Les Albanais de la vallée ont boycotté le recensement de 2011 mais selon le maire Shaip Kamberi, sa communauté représente 60% de la population de Bujanovac, contre 30% de Serbes et 10% de Roms.

Le succès de Play 017 peut sembler relatif: sur 150 joueurs, seulement quinze sont roms et dix albanais. Mais vu de Bujanovac, il est une réussite saluée par les sceptiques d'hier.

S'il reçoit aujourd'hui une subvention municipale annuelle de 400.000 dinars (plus de 3.000 euros), l'entraîneur Stajic se souvient de l'époque où des responsables lui expliquaient que "les miracles ne durent que trois jours."

Une cinquantaine de personnes sont mortes en 2000-2001 dans la vallée, quand une guérilla albanaise a pris les armes pour demander son rattachement au Kosovo.

Le calme est revenu mais chaque communauté a ses bars, ses écoles.

Cette ségrégation scolaire pose d'ailleurs problème pour les heures communes d'entraînement, dit Stajic.

Les enfants albanais reçoivent des cours de serbe, mais le parlent souvent mal. Quant aux Serbes albanophones, Shaip Kamberi en connaît "peut-être une dizaine dans la ville". Et "ils se gardent de le reconnaître..."

- "Moments très jolis" -

L'idée de Nena Stajic d'une équipe de basket ouverte à toutes les ethnies a germé au début des années 2000, quand un enfant albanais, Almir Selimi, est entré dans sa salle: "Il m'a demandé s'il pouvait jouer".

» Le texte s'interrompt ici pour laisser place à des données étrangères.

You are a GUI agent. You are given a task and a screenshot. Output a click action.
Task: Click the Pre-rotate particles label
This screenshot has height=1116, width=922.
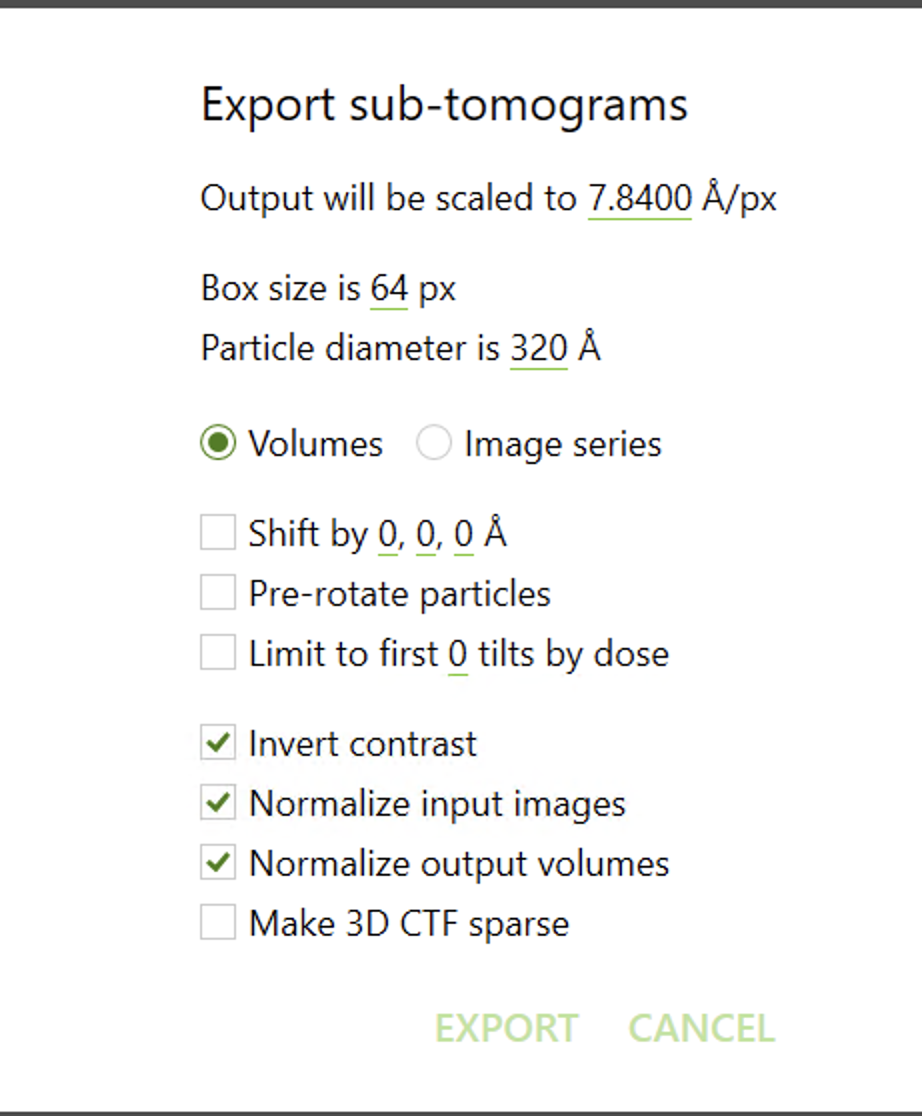point(399,594)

En réponse, l'entraîneur "m'a ouvert les portes et offert le respect de son équipe", se souvient Almir Selimi, 30 ans aujourd'hui, installé à Tirana où il anime une émission de radio en serbo-croate.

Soutenu par sa mère, Almir compose alors avec l'hostilité de son entourage. Stajic se souvient des supplications du grand-père pour qu'il ne l'aligne pas dans le derby contre l'équipe albanaise Elita, invoquant des menaces sur la famille.

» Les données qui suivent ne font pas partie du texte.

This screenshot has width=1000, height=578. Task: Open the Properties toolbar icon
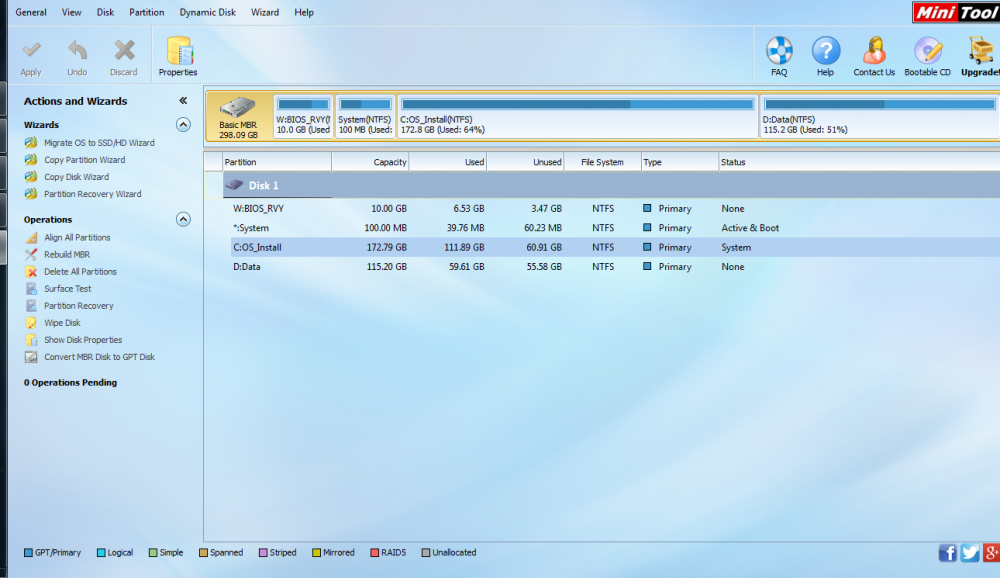[x=178, y=53]
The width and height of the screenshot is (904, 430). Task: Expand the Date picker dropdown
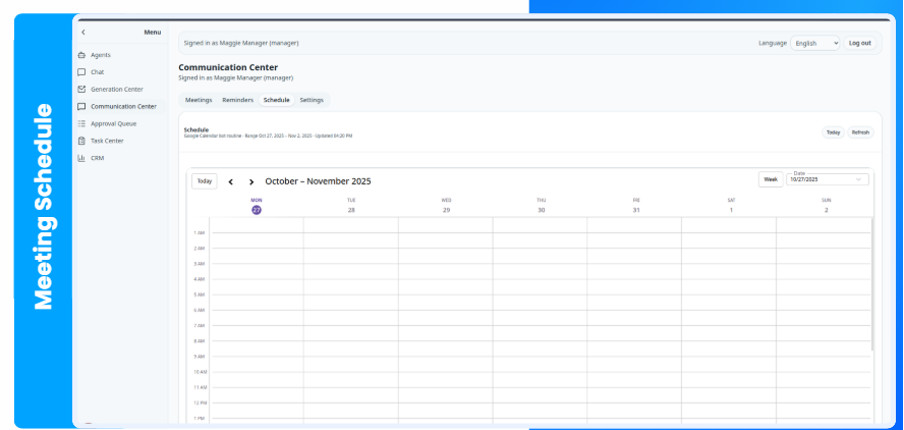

"Ces années ont été les plus belles mais aussi les plus difficiles de ma vie sportive, c'était juste après la guerre", dit Selimi. "Nous n'étions pas à l'époque où on séparait sport et politique. Nous ne le sommes toujours pas..."

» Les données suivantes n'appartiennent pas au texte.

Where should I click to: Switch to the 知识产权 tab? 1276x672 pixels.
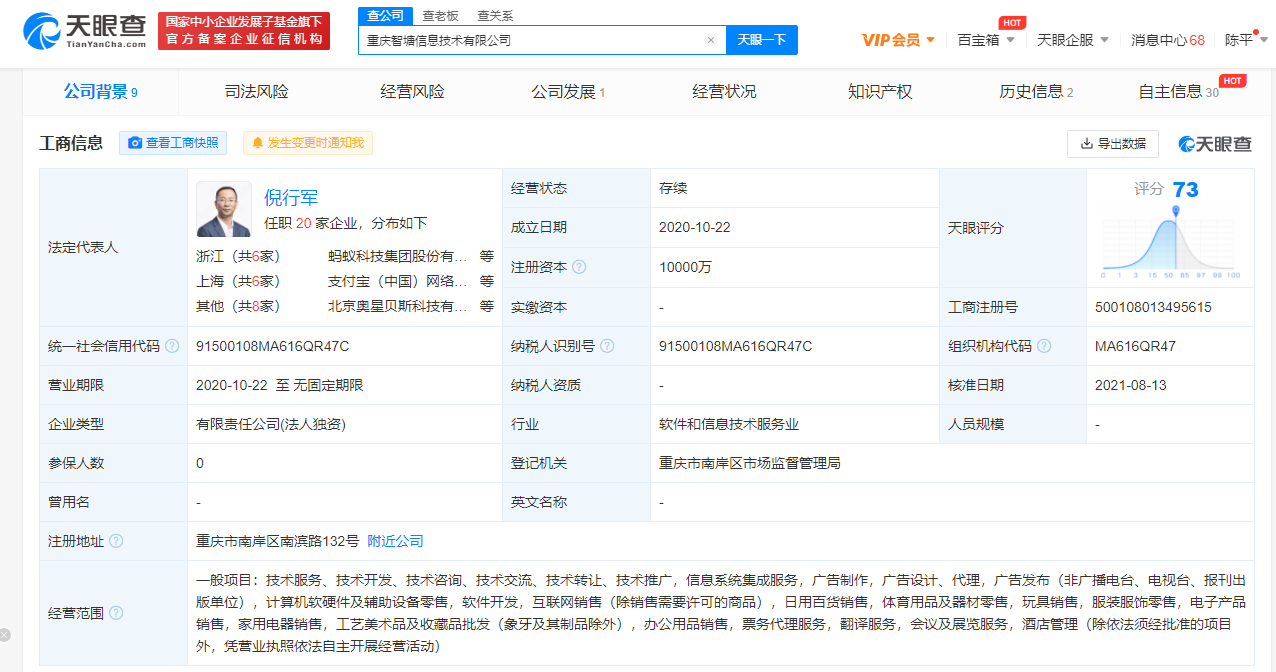879,90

Stajic a aussi subi des remarques mais préfère raconter les "moments très jolis", les voyages en équipe, la fête du basket au printemps, les photos envoyées par ses protégés partis dans des clubs étrangers.

Son amitié avec Almir Selimi résiste aux frontières. Ils veulent jumeler le Play 017 et une équipe d'Albanie. "Albanais et Serbes ont beaucoup de préjugés réciproques. Jusqu'au moment où ils se connaissent", dit l'Albanais. "Les frontières s'effaceront lorsque nous intégrerons tous l'UE", renchérit le Serbe.

Comme beaucoup, Bernard, Branislav et Hevzi quitteront peut-être la vallée et sa misère. Mais ils partagent désormais un rêve de destination: la NBA.